Can the data below be set down again exactly, line for line?

*** Opening PROVIDED MATERIAL ***

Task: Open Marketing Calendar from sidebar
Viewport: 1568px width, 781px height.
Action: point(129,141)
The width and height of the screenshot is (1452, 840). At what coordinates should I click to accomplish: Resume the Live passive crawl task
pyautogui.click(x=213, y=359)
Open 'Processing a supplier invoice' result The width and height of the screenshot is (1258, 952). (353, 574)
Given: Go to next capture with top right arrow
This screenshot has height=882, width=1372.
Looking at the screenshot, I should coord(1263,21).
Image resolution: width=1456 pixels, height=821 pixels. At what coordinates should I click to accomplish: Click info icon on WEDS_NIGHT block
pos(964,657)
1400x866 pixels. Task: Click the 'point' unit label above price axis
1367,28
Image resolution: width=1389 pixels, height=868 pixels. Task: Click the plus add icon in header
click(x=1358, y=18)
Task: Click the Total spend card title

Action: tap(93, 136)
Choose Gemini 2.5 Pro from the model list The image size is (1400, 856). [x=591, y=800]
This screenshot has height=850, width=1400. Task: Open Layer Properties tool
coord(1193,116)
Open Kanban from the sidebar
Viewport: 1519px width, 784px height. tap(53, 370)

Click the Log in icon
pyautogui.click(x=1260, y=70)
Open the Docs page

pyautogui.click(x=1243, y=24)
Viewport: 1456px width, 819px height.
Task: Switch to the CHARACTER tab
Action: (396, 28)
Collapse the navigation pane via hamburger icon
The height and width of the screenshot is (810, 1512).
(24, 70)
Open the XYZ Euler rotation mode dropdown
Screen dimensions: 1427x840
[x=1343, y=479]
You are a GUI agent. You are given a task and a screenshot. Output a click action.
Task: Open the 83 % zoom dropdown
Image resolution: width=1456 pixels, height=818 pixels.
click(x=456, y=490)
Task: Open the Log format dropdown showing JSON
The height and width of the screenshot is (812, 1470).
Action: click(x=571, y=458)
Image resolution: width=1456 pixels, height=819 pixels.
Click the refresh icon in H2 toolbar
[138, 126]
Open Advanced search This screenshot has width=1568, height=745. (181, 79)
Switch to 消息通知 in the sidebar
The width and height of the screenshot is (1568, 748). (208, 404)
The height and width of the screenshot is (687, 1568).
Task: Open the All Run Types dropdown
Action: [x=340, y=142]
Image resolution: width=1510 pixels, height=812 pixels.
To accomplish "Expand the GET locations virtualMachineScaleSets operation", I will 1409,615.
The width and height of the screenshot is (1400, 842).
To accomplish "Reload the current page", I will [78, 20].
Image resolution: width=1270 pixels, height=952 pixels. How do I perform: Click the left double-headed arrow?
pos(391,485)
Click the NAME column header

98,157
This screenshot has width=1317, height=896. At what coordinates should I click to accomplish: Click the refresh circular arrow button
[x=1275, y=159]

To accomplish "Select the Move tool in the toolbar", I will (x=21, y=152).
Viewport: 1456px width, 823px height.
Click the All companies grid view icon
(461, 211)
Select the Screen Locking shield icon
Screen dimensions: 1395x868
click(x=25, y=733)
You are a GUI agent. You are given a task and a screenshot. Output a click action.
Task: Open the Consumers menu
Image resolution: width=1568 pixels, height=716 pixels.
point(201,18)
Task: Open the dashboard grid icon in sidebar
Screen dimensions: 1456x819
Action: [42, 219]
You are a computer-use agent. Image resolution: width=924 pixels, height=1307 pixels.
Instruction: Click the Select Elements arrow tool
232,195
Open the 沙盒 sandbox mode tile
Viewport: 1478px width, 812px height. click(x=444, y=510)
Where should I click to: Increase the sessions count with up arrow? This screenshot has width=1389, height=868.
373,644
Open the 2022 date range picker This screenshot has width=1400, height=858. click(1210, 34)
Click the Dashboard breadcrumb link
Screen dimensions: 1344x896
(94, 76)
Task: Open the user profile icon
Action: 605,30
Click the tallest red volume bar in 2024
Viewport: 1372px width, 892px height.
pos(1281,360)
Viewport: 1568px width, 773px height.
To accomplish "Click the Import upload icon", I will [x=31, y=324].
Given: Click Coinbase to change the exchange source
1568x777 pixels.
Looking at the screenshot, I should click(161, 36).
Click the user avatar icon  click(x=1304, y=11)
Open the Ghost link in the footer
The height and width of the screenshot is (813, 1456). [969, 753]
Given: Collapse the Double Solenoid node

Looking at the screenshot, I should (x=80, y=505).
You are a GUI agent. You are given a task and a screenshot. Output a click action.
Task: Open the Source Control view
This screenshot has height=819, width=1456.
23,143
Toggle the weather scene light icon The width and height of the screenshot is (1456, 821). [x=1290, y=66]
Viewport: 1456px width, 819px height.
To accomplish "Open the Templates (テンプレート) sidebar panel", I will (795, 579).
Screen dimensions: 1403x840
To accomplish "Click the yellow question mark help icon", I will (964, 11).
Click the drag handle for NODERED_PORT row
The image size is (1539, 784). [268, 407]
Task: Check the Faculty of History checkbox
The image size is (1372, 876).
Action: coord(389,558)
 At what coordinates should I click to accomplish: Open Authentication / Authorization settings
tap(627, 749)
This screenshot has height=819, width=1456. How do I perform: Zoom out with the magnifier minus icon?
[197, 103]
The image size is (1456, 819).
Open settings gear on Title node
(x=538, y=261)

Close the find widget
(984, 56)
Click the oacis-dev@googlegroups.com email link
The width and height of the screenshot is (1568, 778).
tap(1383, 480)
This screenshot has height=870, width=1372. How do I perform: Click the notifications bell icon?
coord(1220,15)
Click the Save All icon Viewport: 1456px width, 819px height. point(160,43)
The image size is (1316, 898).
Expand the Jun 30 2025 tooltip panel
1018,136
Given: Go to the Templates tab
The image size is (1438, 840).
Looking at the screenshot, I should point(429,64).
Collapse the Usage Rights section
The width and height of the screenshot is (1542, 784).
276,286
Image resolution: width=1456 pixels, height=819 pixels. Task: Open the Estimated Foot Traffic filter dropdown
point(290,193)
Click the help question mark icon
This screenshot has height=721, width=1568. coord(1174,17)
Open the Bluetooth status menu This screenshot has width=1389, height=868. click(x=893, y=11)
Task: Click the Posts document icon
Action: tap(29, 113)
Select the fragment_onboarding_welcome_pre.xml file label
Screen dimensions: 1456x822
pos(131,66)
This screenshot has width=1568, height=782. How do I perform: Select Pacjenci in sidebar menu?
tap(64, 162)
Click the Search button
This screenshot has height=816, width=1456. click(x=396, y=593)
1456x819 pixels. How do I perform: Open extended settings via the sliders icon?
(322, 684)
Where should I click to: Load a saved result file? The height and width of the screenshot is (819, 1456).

*** Closing PROVIDED MATERIAL ***

ANSWER =>
Task: Open Marketing Calendar from sidebar
Viewport: 1568px width, 781px height.
Action: point(129,141)
The width and height of the screenshot is (1452, 840). At what coordinates should I click to accomplish: Resume the Live passive crawl task
pyautogui.click(x=213, y=359)
Open 'Processing a supplier invoice' result The width and height of the screenshot is (1258, 952). (353, 574)
Given: Go to next capture with top right arrow
This screenshot has height=882, width=1372.
Looking at the screenshot, I should coord(1263,21).
Image resolution: width=1456 pixels, height=821 pixels. At what coordinates should I click to accomplish: Click info icon on WEDS_NIGHT block
pos(964,657)
1400x866 pixels. Task: Click the 'point' unit label above price axis
1367,28
Image resolution: width=1389 pixels, height=868 pixels. Task: Click the plus add icon in header
click(x=1358, y=18)
Task: Click the Total spend card title

Action: tap(93, 136)
Choose Gemini 2.5 Pro from the model list The image size is (1400, 856). [x=591, y=800]
This screenshot has height=850, width=1400. Task: Open Layer Properties tool
coord(1193,116)
Open Kanban from the sidebar
Viewport: 1519px width, 784px height. tap(53, 370)

Click the Log in icon
pyautogui.click(x=1260, y=70)
Open the Docs page

pyautogui.click(x=1243, y=24)
Viewport: 1456px width, 819px height.
Task: Switch to the CHARACTER tab
Action: (396, 28)
Collapse the navigation pane via hamburger icon
The height and width of the screenshot is (810, 1512).
(24, 70)
Open the XYZ Euler rotation mode dropdown
Screen dimensions: 1427x840
[x=1343, y=479]
You are a GUI agent. You are given a task and a screenshot. Output a click action.
Task: Open the 83 % zoom dropdown
Image resolution: width=1456 pixels, height=818 pixels.
click(x=456, y=490)
Task: Open the Log format dropdown showing JSON
The height and width of the screenshot is (812, 1470).
Action: click(x=571, y=458)
Image resolution: width=1456 pixels, height=819 pixels.
Click the refresh icon in H2 toolbar
[138, 126]
Open Advanced search This screenshot has width=1568, height=745. (181, 79)
Switch to 消息通知 in the sidebar
The width and height of the screenshot is (1568, 748). (208, 404)
The height and width of the screenshot is (687, 1568).
Task: Open the All Run Types dropdown
Action: [x=340, y=142]
Image resolution: width=1510 pixels, height=812 pixels.
To accomplish "Expand the GET locations virtualMachineScaleSets operation", I will 1409,615.
The width and height of the screenshot is (1400, 842).
To accomplish "Reload the current page", I will [78, 20].
Image resolution: width=1270 pixels, height=952 pixels. How do I perform: Click the left double-headed arrow?
pos(391,485)
Click the NAME column header

98,157
This screenshot has width=1317, height=896. At what coordinates should I click to accomplish: Click the refresh circular arrow button
[x=1275, y=159]

To accomplish "Select the Move tool in the toolbar", I will (x=21, y=152).
Viewport: 1456px width, 823px height.
Click the All companies grid view icon
(461, 211)
Select the Screen Locking shield icon
Screen dimensions: 1395x868
click(x=25, y=733)
You are a GUI agent. You are given a task and a screenshot. Output a click action.
Task: Open the Consumers menu
Image resolution: width=1568 pixels, height=716 pixels.
point(201,18)
Task: Open the dashboard grid icon in sidebar
Screen dimensions: 1456x819
Action: [42, 219]
You are a computer-use agent. Image resolution: width=924 pixels, height=1307 pixels.
Instruction: Click the Select Elements arrow tool
232,195
Open the 沙盒 sandbox mode tile
Viewport: 1478px width, 812px height. click(x=444, y=510)
Where should I click to: Increase the sessions count with up arrow? This screenshot has width=1389, height=868.
373,644
Open the 2022 date range picker This screenshot has width=1400, height=858. click(1210, 34)
Click the Dashboard breadcrumb link
Screen dimensions: 1344x896
(94, 76)
Task: Open the user profile icon
Action: 605,30
Click the tallest red volume bar in 2024
Viewport: 1372px width, 892px height.
pos(1281,360)
Viewport: 1568px width, 773px height.
To accomplish "Click the Import upload icon", I will [x=31, y=324].
Given: Click Coinbase to change the exchange source
1568x777 pixels.
Looking at the screenshot, I should click(161, 36).
Click the user avatar icon  click(x=1304, y=11)
Open the Ghost link in the footer
The height and width of the screenshot is (813, 1456). [969, 753]
Given: Collapse the Double Solenoid node

Looking at the screenshot, I should (x=80, y=505).
You are a GUI agent. You are given a task and a screenshot. Output a click action.
Task: Open the Source Control view
This screenshot has height=819, width=1456.
23,143
Toggle the weather scene light icon The width and height of the screenshot is (1456, 821). [x=1290, y=66]
Viewport: 1456px width, 819px height.
To accomplish "Open the Templates (テンプレート) sidebar panel", I will (795, 579).
Screen dimensions: 1403x840
To accomplish "Click the yellow question mark help icon", I will (964, 11).
Click the drag handle for NODERED_PORT row
The image size is (1539, 784). [268, 407]
Task: Check the Faculty of History checkbox
The image size is (1372, 876).
Action: coord(389,558)
 At what coordinates should I click to accomplish: Open Authentication / Authorization settings
tap(627, 749)
This screenshot has height=819, width=1456. How do I perform: Zoom out with the magnifier minus icon?
[197, 103]
The image size is (1456, 819).
Open settings gear on Title node
(x=538, y=261)

Close the find widget
(984, 56)
Click the oacis-dev@googlegroups.com email link
The width and height of the screenshot is (1568, 778).
tap(1383, 480)
This screenshot has height=870, width=1372. How do I perform: Click the notifications bell icon?
coord(1220,15)
Click the Save All icon Viewport: 1456px width, 819px height. point(160,43)
The image size is (1316, 898).
Expand the Jun 30 2025 tooltip panel
1018,136
Given: Go to the Templates tab
The image size is (1438, 840).
Looking at the screenshot, I should point(429,64).
Collapse the Usage Rights section
The width and height of the screenshot is (1542, 784).
276,286
Image resolution: width=1456 pixels, height=819 pixels. Task: Open the Estimated Foot Traffic filter dropdown
point(290,193)
Click the help question mark icon
This screenshot has height=721, width=1568. coord(1174,17)
Open the Bluetooth status menu This screenshot has width=1389, height=868. click(x=893, y=11)
Task: Click the Posts document icon
Action: tap(29, 113)
Select the fragment_onboarding_welcome_pre.xml file label
Screen dimensions: 1456x822
pos(131,66)
This screenshot has width=1568, height=782. How do I perform: Select Pacjenci in sidebar menu?
tap(64, 162)
Click the Search button
This screenshot has height=816, width=1456. click(x=396, y=593)
1456x819 pixels. How do I perform: Open extended settings via the sliders icon?
(322, 684)
Where should I click to: Load a saved result file? The height and width of the screenshot is (819, 1456).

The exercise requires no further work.